Request. Could you render everything from the line containing "The width and" down to the end of the data below as a JSON list of strings, one per line, skipping blank lines? Leave the pictures out.

Input rows.
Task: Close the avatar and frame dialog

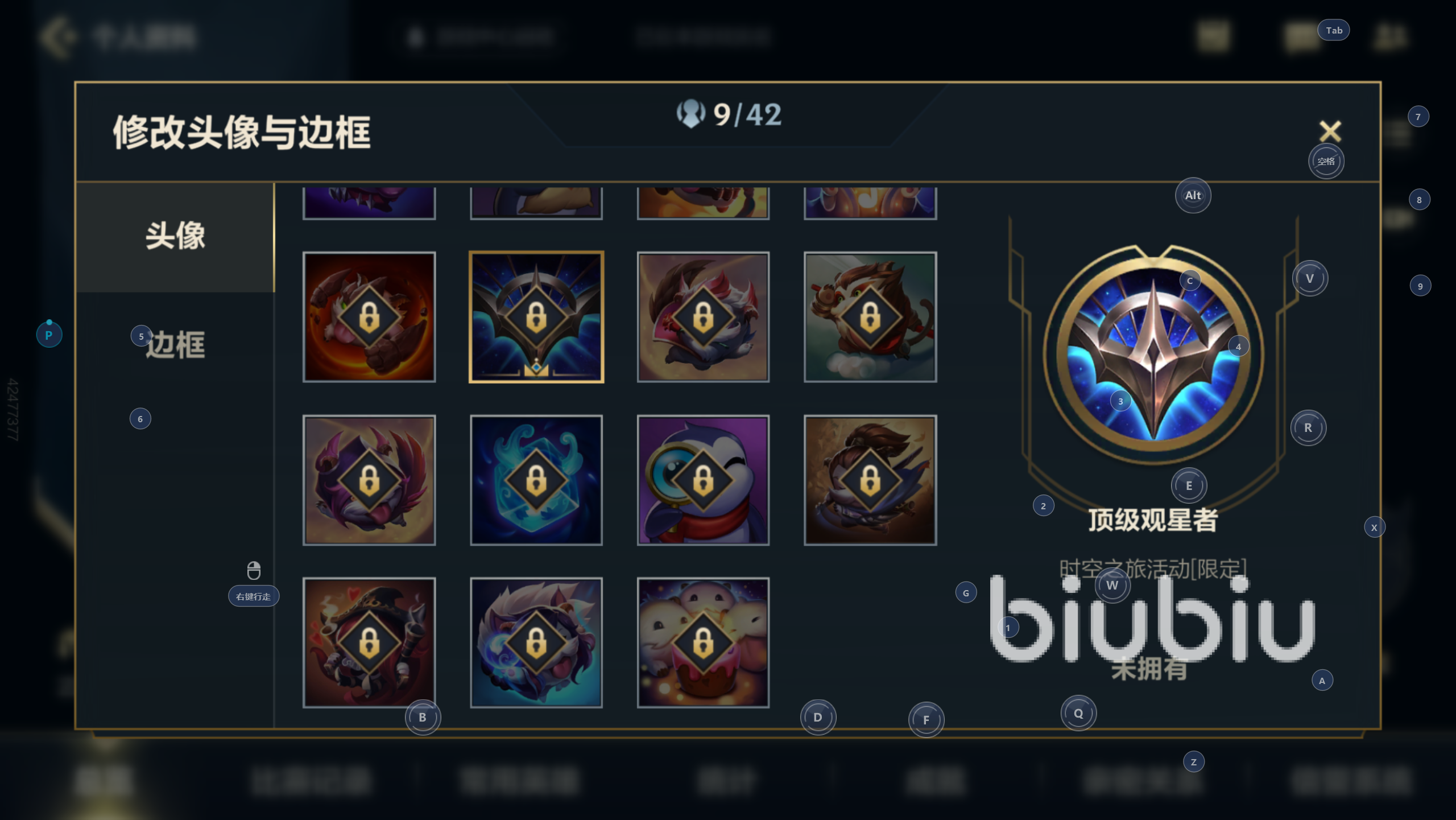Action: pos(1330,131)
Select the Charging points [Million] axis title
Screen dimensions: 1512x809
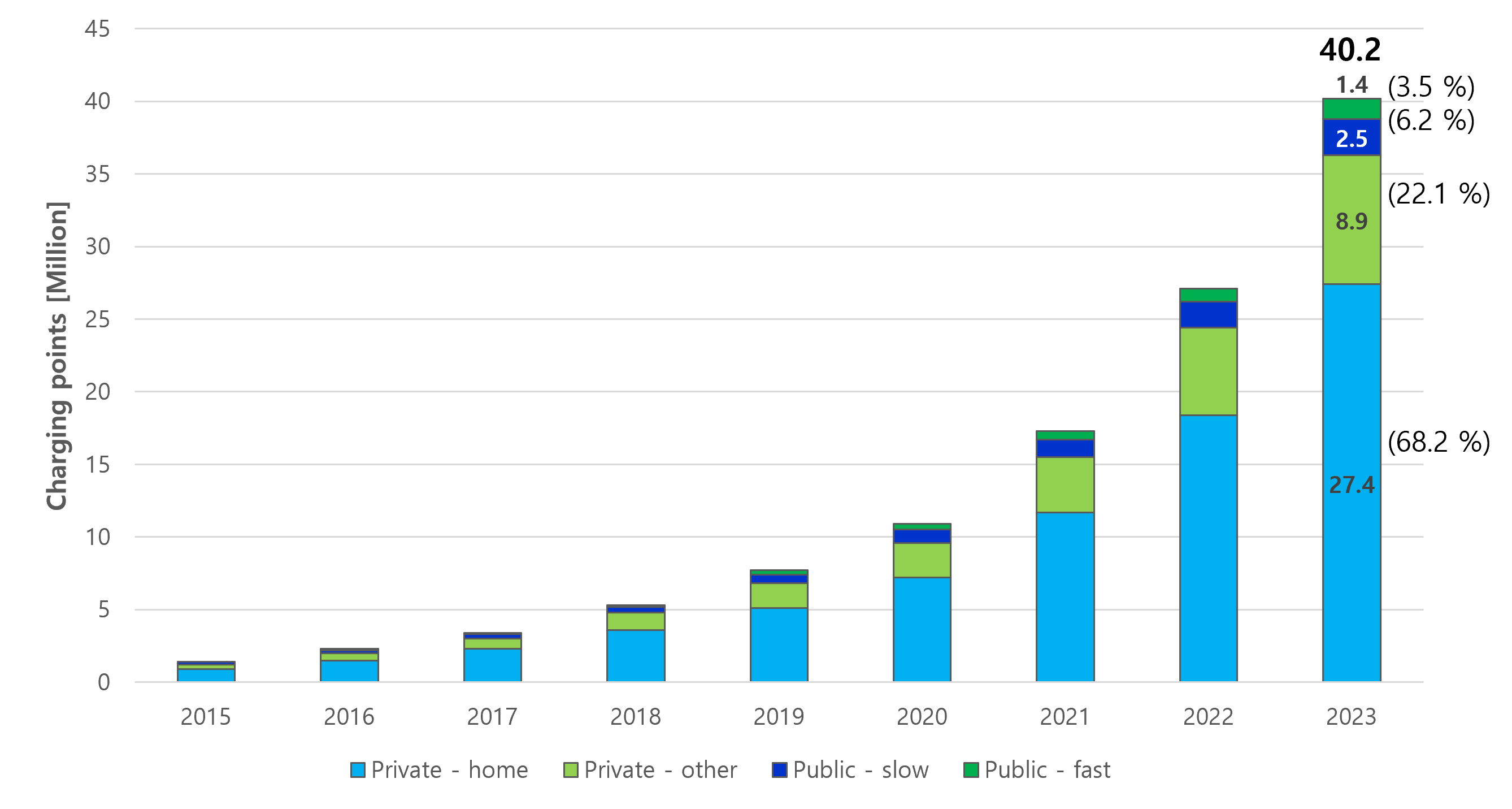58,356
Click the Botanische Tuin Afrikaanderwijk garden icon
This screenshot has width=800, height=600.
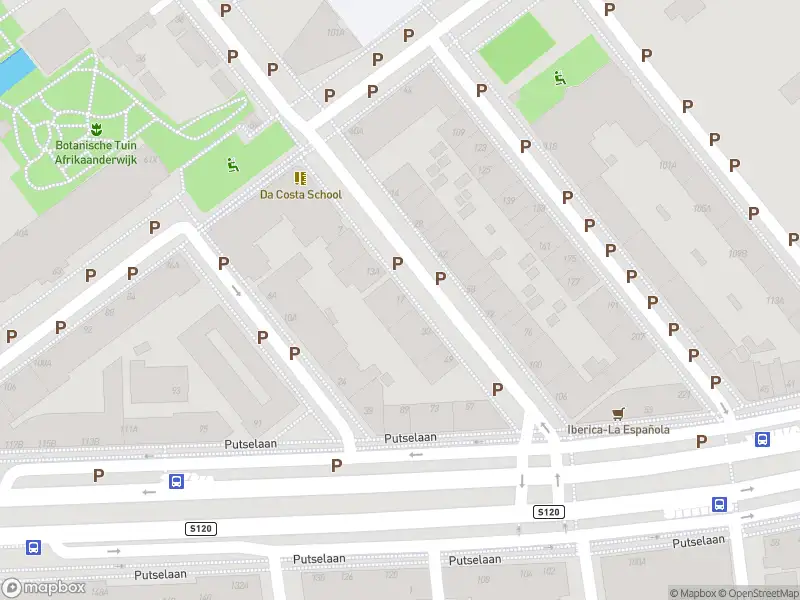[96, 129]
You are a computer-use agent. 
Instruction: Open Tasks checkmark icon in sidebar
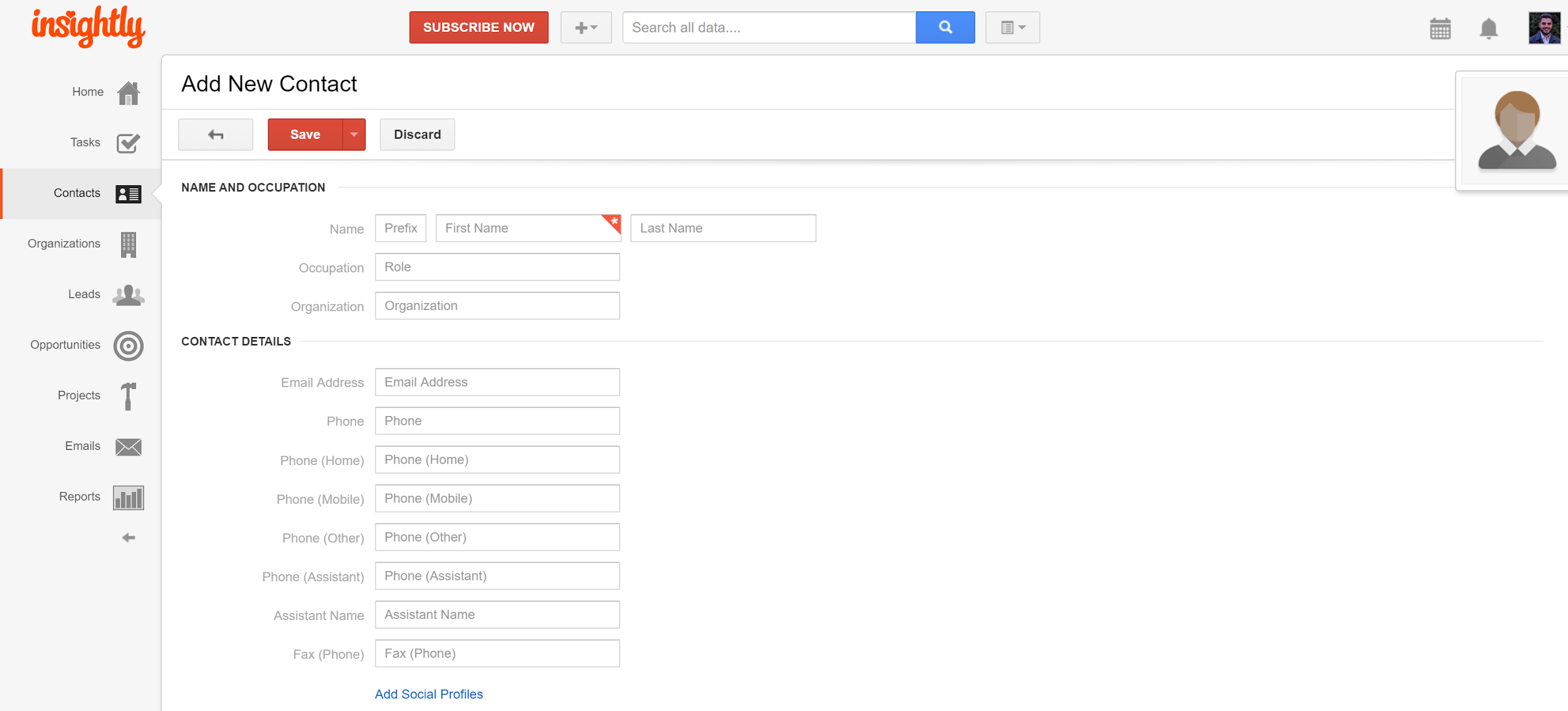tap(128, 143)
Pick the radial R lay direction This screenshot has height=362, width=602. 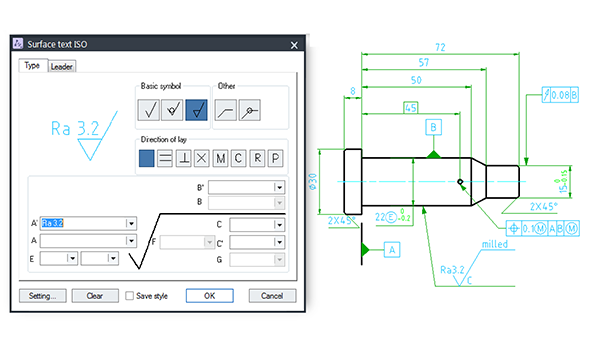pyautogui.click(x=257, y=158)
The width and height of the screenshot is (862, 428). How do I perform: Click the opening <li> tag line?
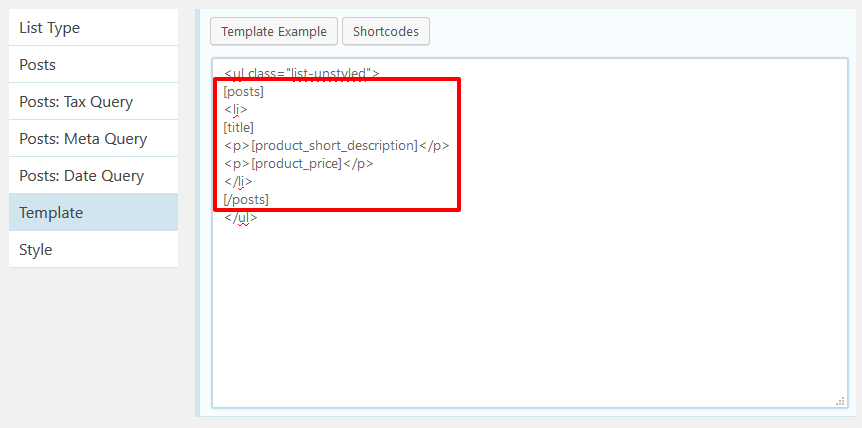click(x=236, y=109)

Written answer.
[
  "The width and height of the screenshot is (862, 428). How do I perform: Click the opening <li> tag line?",
  "click(x=236, y=109)"
]